== DATA PROVIDED

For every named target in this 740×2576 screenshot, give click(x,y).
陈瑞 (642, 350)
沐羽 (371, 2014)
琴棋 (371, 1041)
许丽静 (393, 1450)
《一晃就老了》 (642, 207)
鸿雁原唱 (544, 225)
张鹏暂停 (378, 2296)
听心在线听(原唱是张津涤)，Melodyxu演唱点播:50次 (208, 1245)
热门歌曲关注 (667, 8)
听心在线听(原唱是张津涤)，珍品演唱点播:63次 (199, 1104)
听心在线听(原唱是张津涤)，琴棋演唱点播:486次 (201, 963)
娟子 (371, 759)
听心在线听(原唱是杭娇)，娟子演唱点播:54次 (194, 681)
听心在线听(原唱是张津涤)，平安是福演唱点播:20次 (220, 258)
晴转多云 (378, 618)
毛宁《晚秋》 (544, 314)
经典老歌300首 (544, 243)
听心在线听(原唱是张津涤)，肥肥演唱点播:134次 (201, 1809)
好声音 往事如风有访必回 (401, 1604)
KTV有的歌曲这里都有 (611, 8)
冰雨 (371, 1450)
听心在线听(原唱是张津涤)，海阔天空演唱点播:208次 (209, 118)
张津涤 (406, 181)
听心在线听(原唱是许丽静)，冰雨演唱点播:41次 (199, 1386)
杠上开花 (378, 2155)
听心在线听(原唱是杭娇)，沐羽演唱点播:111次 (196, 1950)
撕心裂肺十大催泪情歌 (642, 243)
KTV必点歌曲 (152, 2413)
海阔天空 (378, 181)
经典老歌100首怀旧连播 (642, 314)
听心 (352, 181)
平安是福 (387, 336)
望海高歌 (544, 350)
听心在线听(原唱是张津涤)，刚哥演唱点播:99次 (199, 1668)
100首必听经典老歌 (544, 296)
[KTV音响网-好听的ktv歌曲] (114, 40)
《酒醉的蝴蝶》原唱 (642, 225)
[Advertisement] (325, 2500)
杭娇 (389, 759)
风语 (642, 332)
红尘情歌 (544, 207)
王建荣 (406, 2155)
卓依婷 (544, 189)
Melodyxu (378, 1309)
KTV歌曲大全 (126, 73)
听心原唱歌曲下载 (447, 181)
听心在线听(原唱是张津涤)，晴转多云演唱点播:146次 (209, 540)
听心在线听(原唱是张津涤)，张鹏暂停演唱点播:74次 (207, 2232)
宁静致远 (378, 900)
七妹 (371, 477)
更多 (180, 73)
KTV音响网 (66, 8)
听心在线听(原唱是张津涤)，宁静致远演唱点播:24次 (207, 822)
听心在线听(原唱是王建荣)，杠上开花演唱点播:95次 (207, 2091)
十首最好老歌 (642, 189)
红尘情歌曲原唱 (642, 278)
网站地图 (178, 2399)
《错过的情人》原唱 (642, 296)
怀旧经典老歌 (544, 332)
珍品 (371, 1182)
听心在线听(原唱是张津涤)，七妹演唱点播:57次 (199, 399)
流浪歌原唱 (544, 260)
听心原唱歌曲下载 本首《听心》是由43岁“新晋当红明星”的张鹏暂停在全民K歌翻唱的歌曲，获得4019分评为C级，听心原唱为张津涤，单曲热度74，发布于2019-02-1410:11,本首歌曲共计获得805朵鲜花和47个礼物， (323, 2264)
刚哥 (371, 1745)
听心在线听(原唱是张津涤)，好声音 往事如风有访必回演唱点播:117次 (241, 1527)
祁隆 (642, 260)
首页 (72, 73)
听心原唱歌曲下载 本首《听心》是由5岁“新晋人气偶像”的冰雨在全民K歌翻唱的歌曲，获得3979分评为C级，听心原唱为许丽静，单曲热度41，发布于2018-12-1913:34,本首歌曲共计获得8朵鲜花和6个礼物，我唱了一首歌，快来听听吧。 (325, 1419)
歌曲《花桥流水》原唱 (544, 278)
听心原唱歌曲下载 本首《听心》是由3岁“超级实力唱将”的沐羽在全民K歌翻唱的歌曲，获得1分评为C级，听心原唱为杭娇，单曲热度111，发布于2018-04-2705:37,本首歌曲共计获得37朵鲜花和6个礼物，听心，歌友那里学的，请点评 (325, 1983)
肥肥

====

Copy all lines above where "原唱是张津涤" is present.

■ **EXPECTED ANSWER**:
听心在线听(原唱是张津涤)，Melodyxu演唱点播:50次 (208, 1245)
听心在线听(原唱是张津涤)，珍品演唱点播:63次 (199, 1104)
听心在线听(原唱是张津涤)，琴棋演唱点播:486次 (201, 963)
听心在线听(原唱是张津涤)，平安是福演唱点播:20次 (220, 258)
听心在线听(原唱是张津涤)，肥肥演唱点播:134次 (201, 1809)
听心在线听(原唱是张津涤)，海阔天空演唱点播:208次 (209, 118)
听心在线听(原唱是张津涤)，刚哥演唱点播:99次 (199, 1668)
听心在线听(原唱是张津涤)，晴转多云演唱点播:146次 (209, 540)
听心在线听(原唱是张津涤)，张鹏暂停演唱点播:74次 (207, 2232)
听心在线听(原唱是张津涤)，宁静致远演唱点播:24次 (207, 822)
听心在线听(原唱是张津涤)，七妹演唱点播:57次 (199, 399)
听心在线听(原唱是张津涤)，好声音 往事如风有访必回演唱点播:117次 (241, 1527)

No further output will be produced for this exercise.